Digo, acercándome y poniéndome a su lado. Al tocarle el brazo noto que se tambalea un poco y diviso un bol con algo líquido dentro y una sartén en el fuego. La mano de él tiembla.

—Mirame.

Vuelvo a tocarle el hombro, esta vez obligándolo a girarse hacia mí y teniendo ante mis ojos una imagen que me hace pensar en que quizás los médicos se fueron demasiado pronto.

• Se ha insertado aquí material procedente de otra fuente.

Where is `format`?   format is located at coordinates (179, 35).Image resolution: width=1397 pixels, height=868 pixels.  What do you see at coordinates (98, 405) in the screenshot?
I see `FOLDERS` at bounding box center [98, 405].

Samuel está pálido, mucho más pálido que en el hospital el otro día. Un sudor frío le cubre la frente y el cuello de la remera que lleva se encuentra mojado. Tiembla y le cuesta mantener la vista firme.

—Estoy mareado.

—Si, ya lo noté. ¿Qué hacés acá, pedazo de terco?

—Quería hacerte…

Toma aire, llevándose la mano a la frente, supongo que tratando de evitar caerse.

—…panqueques.

Pronuncia finalmente, mirando a su alrededor con confusión. Desvío la vista hacia la sartén y el bol, y por primera vez noto que hay un batidor de mano a su costado.

—¿Te pusiste a batir de forma manual con cuatro costillas rotas?

En su rostro se ve que de repente es consciente de la mala idea que parece ser lo que hizo y asiente, cerrando los ojos con fuerza. Y es segundos después cuando siento de forma brusca un peso mayor en mis hombros y me cuesta que no se me doblen las piernas. Las de él no tienen esa fuerza debido a su estado y la falta de equilibrio de su cuerpo me empuja hacia el mármol de la mesada.

Para cuando me percato de la situación y nos miramos a los ojos, estos están demasiado cerca y sus labios casi rozan los míos.